The “Syria is not Libya” argument against intervention that seems to be taken up by NATO, along with sustained failure of the U.N. Security Council to reach a unanimous vote on intervention in Syria has prolonged the struggle for a solution to the situation. Furthermore, last week, the head of Syria’s most visible yet seemingly rifting opposition force, the Syrian National Council (SNC) noted that he would offer to resign from the post he’s held since September once a deputy was found. Amidst a continued crackdown on peaceful protests, a raid on one of the largest student protests in Aleppo, and an impasse in the ceasefire deal struck by joint Arab League and UN special envoy Kofi Annan, this leadership change in the SNC can initially present itself as yet another cause for the prolonged unrest in Syria.
The SNC, which claims to be leading the uprising from outside Syria, is battling between leading an opposition movement against Assad’s authoritarian grip and gaining credibility among its civilian population and the Western world. The SNC was formed shortly after the start of protests fifteen months ago and is headquartered in neighboring Turkey. As conditions in Syria have become increasingly violent over the past year, reaching a reported U.N. death toll of 10,000, the resistance has begun to arm itself. The militarization of the revolution, which initially took the form of peaceful protest, currently serves as the only means for self-defense and considerable solidarity against Assad.
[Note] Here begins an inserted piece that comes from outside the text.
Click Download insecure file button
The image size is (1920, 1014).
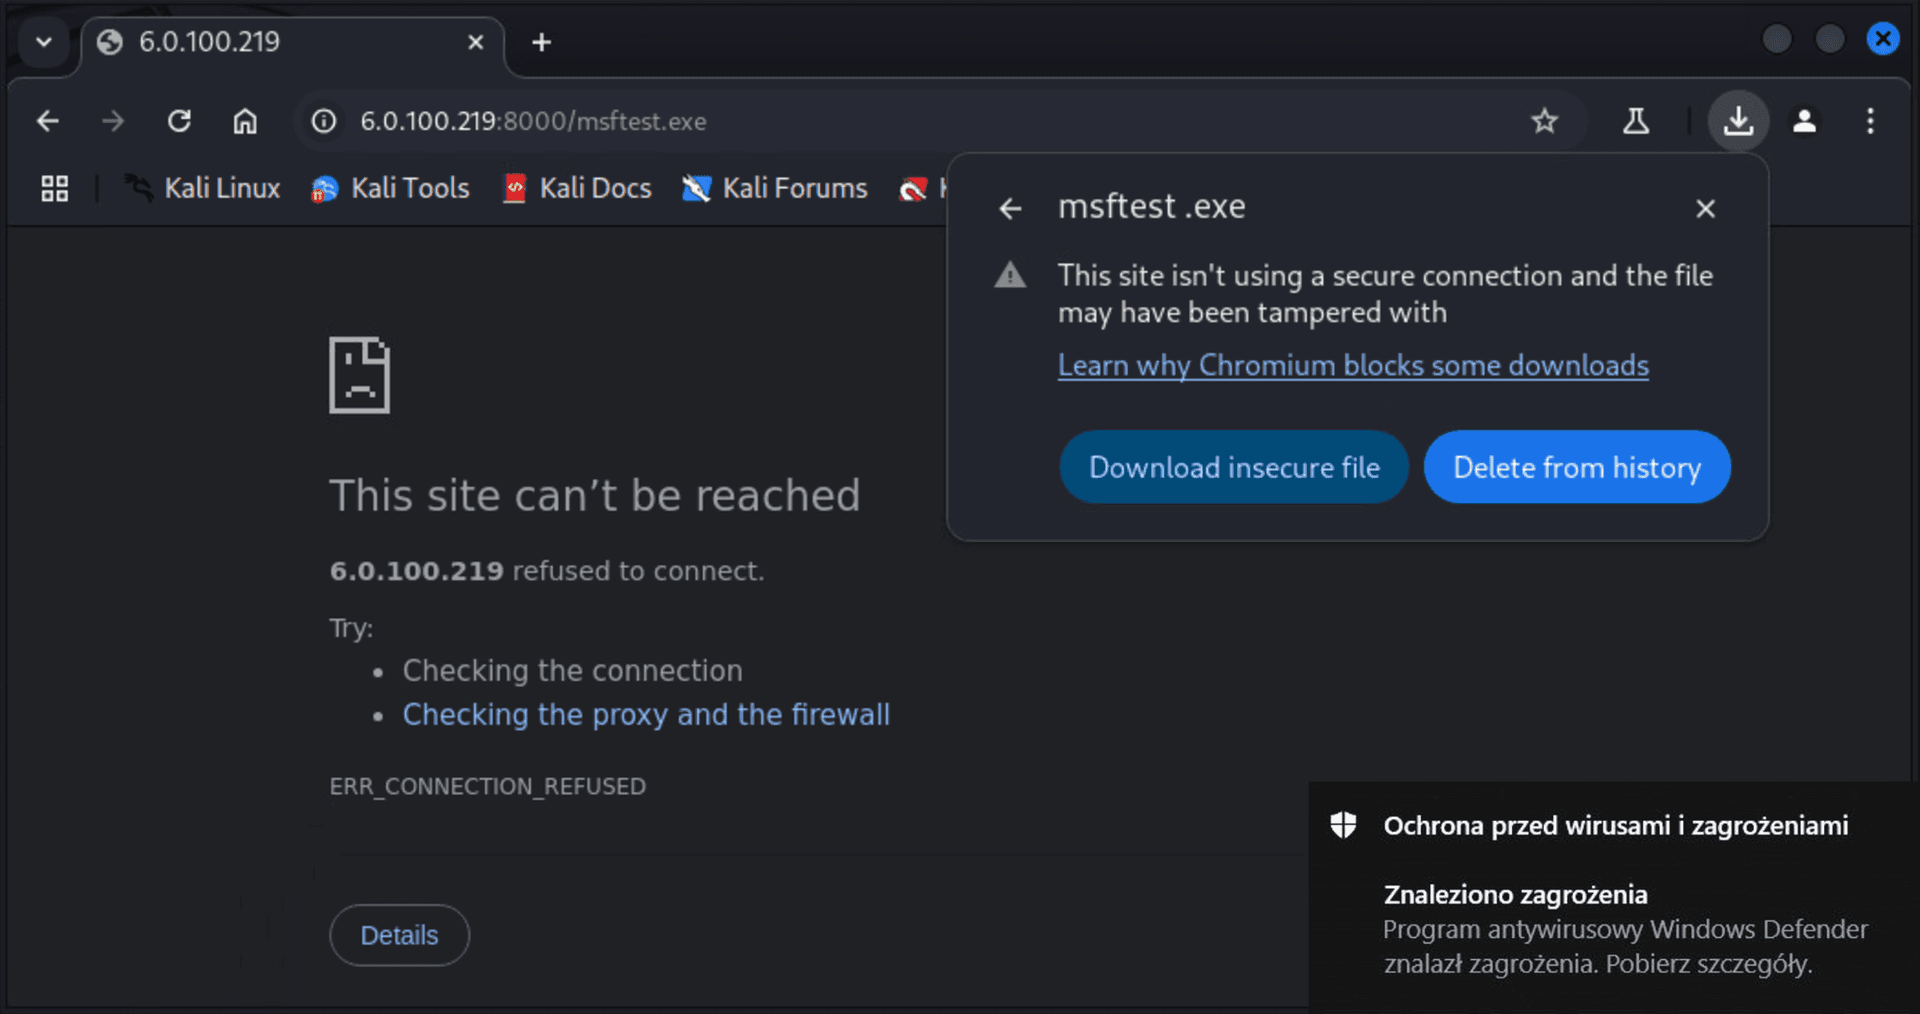click(1234, 467)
The Syrian regime seeks to discredit the SNC by associating it with Al-Qaeda, and some protestors who’ve taken to the streets in Syria do not identify with an organization that consists mostly of exiles. Christians, Alawites, and Shiites who are resolved with the current status quo have also been reticent in supporting the uprising. A key activist group called the Local Coordination Committees threatened to withdraw from the SNC on Thursday, claiming that the council was not living up to the spirit of the revolution.
But back in October, a member of the SNC speaking at an on-campus panel dedicated to Syria awareness acknowledged that while businesses and the elite in cities such as Damascus were not out in the street in visible numbers, they were indeed financing the opposition. Is this the kind of support needed to help stop the bloodshed? While claims that SNC leaders are not of “the people” can be valid, the SNC’s strategic presence outside the chaos in Syria grants it the competence to focus some of its resources and time on reforming policy rather than constantly battling the regime on the ground. Furthermore, the SNC’s composition of seven main political groups allows for more opportunity for solidarity among these various anti-Assad factions.
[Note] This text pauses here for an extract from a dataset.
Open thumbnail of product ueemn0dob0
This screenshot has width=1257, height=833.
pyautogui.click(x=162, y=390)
Libya’s National Transitional Council had formed as a political face to the opposition under brutal conditions of Qaddafi’s regime and soon after, it gained international recognition. How can this happen in Syria? Whether the current situation results in more violence or whether a ceasefire is achieved, it’s clear that a more domestically credible opposition is needed for international recognition of the SNC and subsequent alienation of the current regime. Syrian opposition leaders should come to the forefront to assure the people of a more representative council and an alternative to its current leader, Ghalioun, who is willing to step down.
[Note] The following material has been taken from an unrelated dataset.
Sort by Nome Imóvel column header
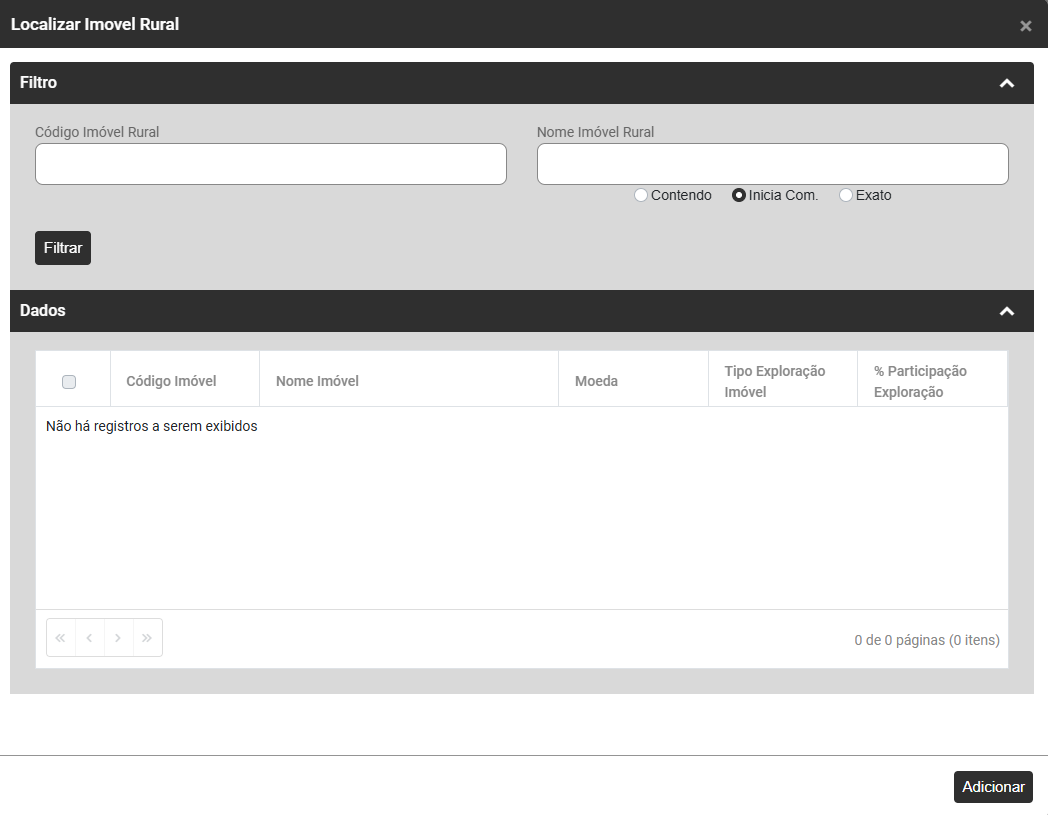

One argument I find unconvincing is that we should stick to Assad for fear of what’s to come. An uprising that has continued for more than a year now cannot be silenced, and the lives of thousands killed will not be forgotten. Assad must be held accountable for his actions. I see the SNC’s current leader’s willingness to step down not as a sign of weakness but as a sign of openness for reform in the otherwise authoritarian political atmosphere. Whether or not the SNC is able to gain credibility at this troubling moment in Syrian politics should not be a hindrance to the overall movement to achieve what protestors have been seeking since February of last year.